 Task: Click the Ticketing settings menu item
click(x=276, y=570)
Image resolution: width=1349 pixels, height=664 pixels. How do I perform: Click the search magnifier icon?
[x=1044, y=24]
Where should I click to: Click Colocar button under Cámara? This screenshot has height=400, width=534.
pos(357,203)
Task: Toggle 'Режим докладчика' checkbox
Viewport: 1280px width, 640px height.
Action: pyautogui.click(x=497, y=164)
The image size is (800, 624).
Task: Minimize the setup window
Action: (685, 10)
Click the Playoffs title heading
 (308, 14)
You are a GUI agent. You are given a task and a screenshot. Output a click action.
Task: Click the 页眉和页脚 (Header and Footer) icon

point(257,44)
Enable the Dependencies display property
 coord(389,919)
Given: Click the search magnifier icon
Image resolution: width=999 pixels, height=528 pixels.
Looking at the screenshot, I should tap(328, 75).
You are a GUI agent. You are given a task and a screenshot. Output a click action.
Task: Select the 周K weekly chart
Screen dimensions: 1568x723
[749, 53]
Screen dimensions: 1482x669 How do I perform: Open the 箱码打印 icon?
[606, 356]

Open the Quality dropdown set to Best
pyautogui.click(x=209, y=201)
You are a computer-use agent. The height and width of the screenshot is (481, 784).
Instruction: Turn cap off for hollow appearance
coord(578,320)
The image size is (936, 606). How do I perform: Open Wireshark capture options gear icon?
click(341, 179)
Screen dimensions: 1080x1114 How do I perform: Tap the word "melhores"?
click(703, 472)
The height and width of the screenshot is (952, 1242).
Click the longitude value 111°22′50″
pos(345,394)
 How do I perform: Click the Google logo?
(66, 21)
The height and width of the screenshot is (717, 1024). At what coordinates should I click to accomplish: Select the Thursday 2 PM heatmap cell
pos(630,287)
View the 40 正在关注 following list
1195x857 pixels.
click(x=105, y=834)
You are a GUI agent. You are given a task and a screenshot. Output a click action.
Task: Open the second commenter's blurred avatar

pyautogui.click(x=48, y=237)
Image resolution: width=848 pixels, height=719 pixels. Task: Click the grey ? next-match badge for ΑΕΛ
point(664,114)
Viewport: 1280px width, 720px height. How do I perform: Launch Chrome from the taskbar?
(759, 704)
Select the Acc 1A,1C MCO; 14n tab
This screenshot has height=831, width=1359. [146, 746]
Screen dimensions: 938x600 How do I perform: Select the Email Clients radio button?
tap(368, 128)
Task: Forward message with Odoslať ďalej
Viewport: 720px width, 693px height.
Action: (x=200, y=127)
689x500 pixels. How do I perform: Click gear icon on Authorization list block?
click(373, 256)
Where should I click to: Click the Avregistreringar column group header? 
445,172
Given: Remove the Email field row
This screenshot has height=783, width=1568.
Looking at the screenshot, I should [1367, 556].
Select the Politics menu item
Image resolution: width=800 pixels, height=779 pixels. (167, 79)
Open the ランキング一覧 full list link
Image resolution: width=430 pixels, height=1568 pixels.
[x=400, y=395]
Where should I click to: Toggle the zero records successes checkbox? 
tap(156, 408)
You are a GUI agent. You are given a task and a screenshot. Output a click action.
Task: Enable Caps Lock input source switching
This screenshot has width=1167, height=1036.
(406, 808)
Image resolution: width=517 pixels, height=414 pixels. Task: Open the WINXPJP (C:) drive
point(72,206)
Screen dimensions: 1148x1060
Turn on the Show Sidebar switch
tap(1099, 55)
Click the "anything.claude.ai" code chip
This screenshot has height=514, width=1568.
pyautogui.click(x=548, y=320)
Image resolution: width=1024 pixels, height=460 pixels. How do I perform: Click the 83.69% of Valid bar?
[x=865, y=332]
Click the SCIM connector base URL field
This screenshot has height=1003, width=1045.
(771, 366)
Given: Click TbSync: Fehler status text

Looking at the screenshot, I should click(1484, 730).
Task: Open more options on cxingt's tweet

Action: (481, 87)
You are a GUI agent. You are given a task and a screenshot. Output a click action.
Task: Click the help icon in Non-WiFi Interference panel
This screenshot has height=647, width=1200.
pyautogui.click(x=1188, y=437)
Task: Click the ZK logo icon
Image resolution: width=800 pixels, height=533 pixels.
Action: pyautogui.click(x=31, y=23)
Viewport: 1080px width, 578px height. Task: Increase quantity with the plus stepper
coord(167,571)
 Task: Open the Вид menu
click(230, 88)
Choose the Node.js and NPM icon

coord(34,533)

++++++++++++++++++++

* **Activity**:
All the records shown above need to be given again exactly.

* **Written solution**:
 Task: Click the Ticketing settings menu item
click(x=276, y=570)
Image resolution: width=1349 pixels, height=664 pixels. How do I perform: Click the search magnifier icon?
[x=1044, y=24]
Where should I click to: Click Colocar button under Cámara? This screenshot has height=400, width=534.
pos(357,203)
Task: Toggle 'Режим докладчика' checkbox
Viewport: 1280px width, 640px height.
Action: pyautogui.click(x=497, y=164)
The image size is (800, 624).
Task: Minimize the setup window
Action: (685, 10)
Click the Playoffs title heading
 (308, 14)
You are a GUI agent. You are given a task and a screenshot. Output a click action.
Task: Click the 页眉和页脚 (Header and Footer) icon

point(257,44)
Enable the Dependencies display property
 coord(389,919)
Given: Click the search magnifier icon
Image resolution: width=999 pixels, height=528 pixels.
Looking at the screenshot, I should tap(328, 75).
You are a GUI agent. You are given a task and a screenshot. Output a click action.
Task: Select the 周K weekly chart
Screen dimensions: 1568x723
[749, 53]
Screen dimensions: 1482x669 How do I perform: Open the 箱码打印 icon?
[606, 356]

Open the Quality dropdown set to Best
pyautogui.click(x=209, y=201)
You are a computer-use agent. The height and width of the screenshot is (481, 784).
Instruction: Turn cap off for hollow appearance
coord(578,320)
The image size is (936, 606). How do I perform: Open Wireshark capture options gear icon?
click(341, 179)
Screen dimensions: 1080x1114 How do I perform: Tap the word "melhores"?
click(703, 472)
The height and width of the screenshot is (952, 1242).
Click the longitude value 111°22′50″
pos(345,394)
 How do I perform: Click the Google logo?
(66, 21)
The height and width of the screenshot is (717, 1024). At what coordinates should I click to accomplish: Select the Thursday 2 PM heatmap cell
pos(630,287)
View the 40 正在关注 following list
1195x857 pixels.
click(x=105, y=834)
You are a GUI agent. You are given a task and a screenshot. Output a click action.
Task: Open the second commenter's blurred avatar

pyautogui.click(x=48, y=237)
Image resolution: width=848 pixels, height=719 pixels. Task: Click the grey ? next-match badge for ΑΕΛ
point(664,114)
Viewport: 1280px width, 720px height. How do I perform: Launch Chrome from the taskbar?
(759, 704)
Select the Acc 1A,1C MCO; 14n tab
This screenshot has height=831, width=1359. [146, 746]
Screen dimensions: 938x600 How do I perform: Select the Email Clients radio button?
tap(368, 128)
Task: Forward message with Odoslať ďalej
Viewport: 720px width, 693px height.
Action: (x=200, y=127)
689x500 pixels. How do I perform: Click gear icon on Authorization list block?
click(373, 256)
Where should I click to: Click the Avregistreringar column group header? 
445,172
Given: Remove the Email field row
This screenshot has height=783, width=1568.
Looking at the screenshot, I should [1367, 556].
Select the Politics menu item
Image resolution: width=800 pixels, height=779 pixels. (167, 79)
Open the ランキング一覧 full list link
Image resolution: width=430 pixels, height=1568 pixels.
[x=400, y=395]
Where should I click to: Toggle the zero records successes checkbox? 
tap(156, 408)
You are a GUI agent. You are given a task and a screenshot. Output a click action.
Task: Enable Caps Lock input source switching
This screenshot has width=1167, height=1036.
(406, 808)
Image resolution: width=517 pixels, height=414 pixels. Task: Open the WINXPJP (C:) drive
point(72,206)
Screen dimensions: 1148x1060
Turn on the Show Sidebar switch
tap(1099, 55)
Click the "anything.claude.ai" code chip
This screenshot has height=514, width=1568.
pyautogui.click(x=548, y=320)
Image resolution: width=1024 pixels, height=460 pixels. How do I perform: Click the 83.69% of Valid bar?
[x=865, y=332]
Click the SCIM connector base URL field
This screenshot has height=1003, width=1045.
(771, 366)
Given: Click TbSync: Fehler status text

Looking at the screenshot, I should click(1484, 730).
Task: Open more options on cxingt's tweet

Action: (481, 87)
You are a GUI agent. You are given a task and a screenshot. Output a click action.
Task: Click the help icon in Non-WiFi Interference panel
This screenshot has height=647, width=1200.
pyautogui.click(x=1188, y=437)
Task: Click the ZK logo icon
Image resolution: width=800 pixels, height=533 pixels.
Action: pyautogui.click(x=31, y=23)
Viewport: 1080px width, 578px height. Task: Increase quantity with the plus stepper
coord(167,571)
 Task: Open the Вид menu
click(230, 88)
Choose the Node.js and NPM icon

coord(34,533)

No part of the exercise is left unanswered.